Selected text —
The LDCs that are able to plug into the global value chain are not only likely to quickly recover lost trade, but also to attract FDI. These countries in particular offer two advantages: first, they have an abundance of low-wage labour, and, second, they benefit from duty-free and quota-free market access in the major developed countries. However, the LDCs face several constraints that raise cost projections for prospective international investors, including a lack of skilled human resources, dilapidated and deficient infrastructure and limited logistics services.

Skills gaps in some LDCs may be alleviated to some extent by the return of skilled or semi-skilled workers from developed and emerging economies. However, collaboration with the private sector would be paramount in this case.

Although infrastructure and logistics services cannot be improved overnight, those LDCs that have special economic zones (SEZs)/industrial parks, where these issues are taken care of to a large extent, can attract FDI in building up their capacity to serve the global production network. Examples include Bangladesh, Cambodia, Ethiopia, Myanmar, Nepal and Senegal.

Stored data entries
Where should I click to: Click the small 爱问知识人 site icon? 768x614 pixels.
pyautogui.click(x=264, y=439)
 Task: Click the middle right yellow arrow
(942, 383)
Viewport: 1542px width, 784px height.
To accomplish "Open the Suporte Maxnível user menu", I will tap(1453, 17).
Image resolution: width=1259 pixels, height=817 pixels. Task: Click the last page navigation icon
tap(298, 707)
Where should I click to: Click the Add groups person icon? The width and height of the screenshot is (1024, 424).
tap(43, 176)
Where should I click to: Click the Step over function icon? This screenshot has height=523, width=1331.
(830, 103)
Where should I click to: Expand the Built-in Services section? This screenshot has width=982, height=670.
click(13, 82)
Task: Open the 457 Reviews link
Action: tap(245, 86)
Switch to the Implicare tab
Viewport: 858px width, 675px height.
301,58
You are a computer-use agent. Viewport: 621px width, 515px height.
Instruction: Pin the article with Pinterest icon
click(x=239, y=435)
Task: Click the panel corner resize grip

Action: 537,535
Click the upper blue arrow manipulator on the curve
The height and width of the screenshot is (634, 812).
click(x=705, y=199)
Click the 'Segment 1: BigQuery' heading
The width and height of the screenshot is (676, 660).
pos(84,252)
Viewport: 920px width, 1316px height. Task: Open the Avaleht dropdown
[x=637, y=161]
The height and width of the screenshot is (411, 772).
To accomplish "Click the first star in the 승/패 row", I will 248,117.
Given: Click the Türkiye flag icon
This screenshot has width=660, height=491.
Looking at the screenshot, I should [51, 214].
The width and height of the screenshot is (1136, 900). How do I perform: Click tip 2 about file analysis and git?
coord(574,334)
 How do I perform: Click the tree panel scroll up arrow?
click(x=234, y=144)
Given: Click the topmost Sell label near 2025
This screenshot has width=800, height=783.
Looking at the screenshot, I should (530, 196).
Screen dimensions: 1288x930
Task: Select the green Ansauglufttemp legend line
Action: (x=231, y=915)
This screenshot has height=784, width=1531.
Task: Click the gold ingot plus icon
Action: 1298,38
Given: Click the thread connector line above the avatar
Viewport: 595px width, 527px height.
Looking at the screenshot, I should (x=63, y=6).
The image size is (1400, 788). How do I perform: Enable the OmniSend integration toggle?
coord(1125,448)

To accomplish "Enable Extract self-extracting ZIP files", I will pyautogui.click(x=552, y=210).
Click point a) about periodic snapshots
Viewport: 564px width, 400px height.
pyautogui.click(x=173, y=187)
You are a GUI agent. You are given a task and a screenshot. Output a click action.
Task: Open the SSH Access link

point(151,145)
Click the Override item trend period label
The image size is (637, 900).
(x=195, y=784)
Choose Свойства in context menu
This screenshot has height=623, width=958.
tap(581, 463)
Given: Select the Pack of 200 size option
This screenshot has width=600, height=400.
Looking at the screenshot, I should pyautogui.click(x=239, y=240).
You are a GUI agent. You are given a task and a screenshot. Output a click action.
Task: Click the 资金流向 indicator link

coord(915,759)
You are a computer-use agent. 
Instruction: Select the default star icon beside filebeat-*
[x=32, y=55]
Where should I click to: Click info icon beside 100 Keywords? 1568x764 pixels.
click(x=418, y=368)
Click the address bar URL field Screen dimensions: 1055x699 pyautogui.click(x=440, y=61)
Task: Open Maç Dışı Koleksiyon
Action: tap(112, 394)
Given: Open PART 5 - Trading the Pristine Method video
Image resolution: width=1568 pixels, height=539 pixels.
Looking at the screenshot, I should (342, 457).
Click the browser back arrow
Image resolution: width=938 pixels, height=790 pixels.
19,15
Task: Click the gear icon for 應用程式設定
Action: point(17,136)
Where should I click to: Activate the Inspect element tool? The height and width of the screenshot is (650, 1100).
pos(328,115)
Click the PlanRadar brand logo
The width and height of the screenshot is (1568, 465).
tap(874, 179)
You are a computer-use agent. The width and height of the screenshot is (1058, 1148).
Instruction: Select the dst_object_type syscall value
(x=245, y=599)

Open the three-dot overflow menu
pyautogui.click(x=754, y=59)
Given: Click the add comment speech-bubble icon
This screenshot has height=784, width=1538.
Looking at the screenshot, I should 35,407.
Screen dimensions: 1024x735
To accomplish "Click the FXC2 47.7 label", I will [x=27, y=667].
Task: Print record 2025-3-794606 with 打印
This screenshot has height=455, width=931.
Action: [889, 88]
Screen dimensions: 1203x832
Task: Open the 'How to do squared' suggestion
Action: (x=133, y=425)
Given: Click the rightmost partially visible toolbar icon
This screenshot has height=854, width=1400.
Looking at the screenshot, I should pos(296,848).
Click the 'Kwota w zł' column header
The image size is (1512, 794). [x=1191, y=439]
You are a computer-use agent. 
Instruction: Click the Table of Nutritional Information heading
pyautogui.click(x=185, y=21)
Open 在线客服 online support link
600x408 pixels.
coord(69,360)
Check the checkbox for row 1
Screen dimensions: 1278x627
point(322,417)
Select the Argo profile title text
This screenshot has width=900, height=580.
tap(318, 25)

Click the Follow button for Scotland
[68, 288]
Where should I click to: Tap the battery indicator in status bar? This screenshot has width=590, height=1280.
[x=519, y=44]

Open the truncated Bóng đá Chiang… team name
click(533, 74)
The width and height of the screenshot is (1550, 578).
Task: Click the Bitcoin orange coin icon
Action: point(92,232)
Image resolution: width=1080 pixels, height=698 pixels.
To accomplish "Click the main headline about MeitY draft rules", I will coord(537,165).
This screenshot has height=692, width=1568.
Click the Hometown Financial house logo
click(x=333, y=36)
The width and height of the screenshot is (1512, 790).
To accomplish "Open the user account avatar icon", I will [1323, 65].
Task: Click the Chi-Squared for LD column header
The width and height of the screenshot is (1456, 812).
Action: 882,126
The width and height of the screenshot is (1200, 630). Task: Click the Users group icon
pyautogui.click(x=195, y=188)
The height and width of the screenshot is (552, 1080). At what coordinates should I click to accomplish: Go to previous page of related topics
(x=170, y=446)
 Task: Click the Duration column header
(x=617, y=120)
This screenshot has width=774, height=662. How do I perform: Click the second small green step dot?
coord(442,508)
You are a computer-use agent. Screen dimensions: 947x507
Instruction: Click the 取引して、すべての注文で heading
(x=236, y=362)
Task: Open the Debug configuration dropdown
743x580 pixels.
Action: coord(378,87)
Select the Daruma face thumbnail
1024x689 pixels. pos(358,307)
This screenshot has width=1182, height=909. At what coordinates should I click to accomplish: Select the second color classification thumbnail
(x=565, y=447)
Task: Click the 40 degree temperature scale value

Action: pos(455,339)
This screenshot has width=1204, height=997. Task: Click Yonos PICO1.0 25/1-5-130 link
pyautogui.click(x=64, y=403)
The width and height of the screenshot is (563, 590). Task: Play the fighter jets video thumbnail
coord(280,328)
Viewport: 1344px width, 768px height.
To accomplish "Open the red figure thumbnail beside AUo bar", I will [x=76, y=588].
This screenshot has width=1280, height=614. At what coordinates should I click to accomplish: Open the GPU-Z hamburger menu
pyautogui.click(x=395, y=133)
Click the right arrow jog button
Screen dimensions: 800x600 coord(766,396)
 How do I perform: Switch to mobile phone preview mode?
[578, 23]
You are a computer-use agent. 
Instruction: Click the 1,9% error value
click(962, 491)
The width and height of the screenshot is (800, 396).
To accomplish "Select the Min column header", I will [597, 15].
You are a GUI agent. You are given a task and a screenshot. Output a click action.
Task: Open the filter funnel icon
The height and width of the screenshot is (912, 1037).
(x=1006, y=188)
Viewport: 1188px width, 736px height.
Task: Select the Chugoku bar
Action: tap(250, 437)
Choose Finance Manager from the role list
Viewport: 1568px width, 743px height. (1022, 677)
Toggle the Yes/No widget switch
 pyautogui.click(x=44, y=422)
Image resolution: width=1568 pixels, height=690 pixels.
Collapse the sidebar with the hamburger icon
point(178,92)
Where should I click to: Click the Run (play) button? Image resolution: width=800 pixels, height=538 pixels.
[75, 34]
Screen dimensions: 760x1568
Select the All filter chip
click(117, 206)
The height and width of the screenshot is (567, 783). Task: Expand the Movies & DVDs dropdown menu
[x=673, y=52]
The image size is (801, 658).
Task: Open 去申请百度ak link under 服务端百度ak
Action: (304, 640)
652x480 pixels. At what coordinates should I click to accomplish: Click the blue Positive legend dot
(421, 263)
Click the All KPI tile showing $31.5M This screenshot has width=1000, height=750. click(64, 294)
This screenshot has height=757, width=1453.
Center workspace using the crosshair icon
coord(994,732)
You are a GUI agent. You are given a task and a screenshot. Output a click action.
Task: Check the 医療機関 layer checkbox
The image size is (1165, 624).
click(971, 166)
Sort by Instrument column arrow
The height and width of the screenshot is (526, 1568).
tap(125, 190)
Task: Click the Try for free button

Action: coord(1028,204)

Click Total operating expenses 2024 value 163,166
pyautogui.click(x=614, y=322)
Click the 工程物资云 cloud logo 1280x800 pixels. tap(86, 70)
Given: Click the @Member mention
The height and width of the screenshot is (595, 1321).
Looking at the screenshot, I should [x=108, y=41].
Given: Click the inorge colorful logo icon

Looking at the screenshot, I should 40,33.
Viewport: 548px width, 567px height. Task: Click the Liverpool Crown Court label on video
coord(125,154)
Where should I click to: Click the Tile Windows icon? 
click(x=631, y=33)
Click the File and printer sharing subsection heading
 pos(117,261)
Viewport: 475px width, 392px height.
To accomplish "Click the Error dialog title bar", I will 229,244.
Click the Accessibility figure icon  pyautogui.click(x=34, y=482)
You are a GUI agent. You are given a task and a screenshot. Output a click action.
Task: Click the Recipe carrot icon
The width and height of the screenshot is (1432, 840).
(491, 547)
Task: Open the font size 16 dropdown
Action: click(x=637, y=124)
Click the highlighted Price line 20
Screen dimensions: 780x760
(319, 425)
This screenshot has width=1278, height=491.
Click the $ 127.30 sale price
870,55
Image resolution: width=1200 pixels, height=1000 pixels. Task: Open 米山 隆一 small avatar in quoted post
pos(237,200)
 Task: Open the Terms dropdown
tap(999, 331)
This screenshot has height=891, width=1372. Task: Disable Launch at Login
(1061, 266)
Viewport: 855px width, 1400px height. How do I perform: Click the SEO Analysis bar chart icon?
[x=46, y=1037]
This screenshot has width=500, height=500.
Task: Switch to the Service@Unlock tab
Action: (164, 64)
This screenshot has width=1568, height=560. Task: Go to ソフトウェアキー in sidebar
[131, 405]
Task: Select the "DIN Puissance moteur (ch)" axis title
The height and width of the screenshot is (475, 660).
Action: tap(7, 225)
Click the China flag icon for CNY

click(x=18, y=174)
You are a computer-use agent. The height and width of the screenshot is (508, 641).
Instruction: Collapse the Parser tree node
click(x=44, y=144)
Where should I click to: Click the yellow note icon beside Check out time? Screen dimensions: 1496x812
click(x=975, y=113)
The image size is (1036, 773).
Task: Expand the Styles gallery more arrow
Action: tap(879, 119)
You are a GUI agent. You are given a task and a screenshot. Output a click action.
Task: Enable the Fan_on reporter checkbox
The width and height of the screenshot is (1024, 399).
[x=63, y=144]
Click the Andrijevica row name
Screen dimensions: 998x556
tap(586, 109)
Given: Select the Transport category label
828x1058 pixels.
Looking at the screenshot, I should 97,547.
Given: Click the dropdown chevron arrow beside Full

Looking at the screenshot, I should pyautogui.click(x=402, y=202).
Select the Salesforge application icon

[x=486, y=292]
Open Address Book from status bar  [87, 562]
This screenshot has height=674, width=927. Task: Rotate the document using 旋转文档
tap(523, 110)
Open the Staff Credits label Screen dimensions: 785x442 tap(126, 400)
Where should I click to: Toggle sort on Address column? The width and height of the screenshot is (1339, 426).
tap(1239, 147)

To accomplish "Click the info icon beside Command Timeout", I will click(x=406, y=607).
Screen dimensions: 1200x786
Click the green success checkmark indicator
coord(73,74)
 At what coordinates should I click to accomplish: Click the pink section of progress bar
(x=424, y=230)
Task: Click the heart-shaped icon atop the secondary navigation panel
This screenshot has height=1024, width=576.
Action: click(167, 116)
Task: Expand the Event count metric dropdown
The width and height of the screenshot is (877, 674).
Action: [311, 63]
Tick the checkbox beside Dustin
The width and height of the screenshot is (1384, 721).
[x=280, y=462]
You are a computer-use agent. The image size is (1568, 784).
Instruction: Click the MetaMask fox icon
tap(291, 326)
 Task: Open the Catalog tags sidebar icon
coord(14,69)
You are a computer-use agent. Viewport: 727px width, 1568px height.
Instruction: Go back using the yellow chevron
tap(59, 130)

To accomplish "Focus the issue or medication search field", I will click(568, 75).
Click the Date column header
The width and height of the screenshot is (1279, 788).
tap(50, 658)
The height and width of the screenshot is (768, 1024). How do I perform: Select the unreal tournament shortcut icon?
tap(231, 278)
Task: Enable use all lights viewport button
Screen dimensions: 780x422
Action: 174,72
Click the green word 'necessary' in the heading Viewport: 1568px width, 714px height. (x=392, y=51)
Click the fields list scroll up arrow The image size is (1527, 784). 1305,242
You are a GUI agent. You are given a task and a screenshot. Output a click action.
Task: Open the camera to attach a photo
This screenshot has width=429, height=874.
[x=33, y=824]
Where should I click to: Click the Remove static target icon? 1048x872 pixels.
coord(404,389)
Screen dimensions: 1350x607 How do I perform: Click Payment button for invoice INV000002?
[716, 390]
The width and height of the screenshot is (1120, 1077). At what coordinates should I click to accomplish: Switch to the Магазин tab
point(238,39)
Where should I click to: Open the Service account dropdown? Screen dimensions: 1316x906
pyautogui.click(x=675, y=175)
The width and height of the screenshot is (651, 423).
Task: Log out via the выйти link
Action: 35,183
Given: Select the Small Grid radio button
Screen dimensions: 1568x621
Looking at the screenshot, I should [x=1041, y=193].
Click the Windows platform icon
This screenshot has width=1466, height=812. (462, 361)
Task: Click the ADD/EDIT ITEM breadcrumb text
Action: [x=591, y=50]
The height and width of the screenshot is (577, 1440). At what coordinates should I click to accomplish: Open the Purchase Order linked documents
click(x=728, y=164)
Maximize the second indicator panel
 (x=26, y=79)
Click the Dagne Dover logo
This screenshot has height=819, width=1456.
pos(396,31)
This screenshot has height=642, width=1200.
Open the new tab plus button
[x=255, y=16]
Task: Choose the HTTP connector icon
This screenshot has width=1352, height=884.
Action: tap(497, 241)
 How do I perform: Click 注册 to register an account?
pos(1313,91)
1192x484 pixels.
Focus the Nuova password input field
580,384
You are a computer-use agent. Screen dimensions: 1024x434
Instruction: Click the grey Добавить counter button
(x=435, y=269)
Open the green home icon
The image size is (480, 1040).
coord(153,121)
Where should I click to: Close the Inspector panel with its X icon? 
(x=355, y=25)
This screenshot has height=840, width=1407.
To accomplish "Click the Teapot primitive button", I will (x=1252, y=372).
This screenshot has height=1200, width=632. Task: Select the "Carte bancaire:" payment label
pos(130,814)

Work instruction —
Print everything in the passage on least developed countries and foreign investment from "The LDCs that" down to "limited logistics services.", unchanged. Work only from the passage on least developed countries and foreign investment.

Answer for the task —
The LDCs that are able to plug into the global value chain are not only likely to quickly recover lost trade, but also to attract FDI. These countries in particular offer two advantages: first, they have an abundance of low-wage labour, and, second, they benefit from duty-free and quota-free market access in the major developed countries. However, the LDCs face several constraints that raise cost projections for prospective international investors, including a lack of skilled human resources, dilapidated and deficient infrastructure and limited logistics services.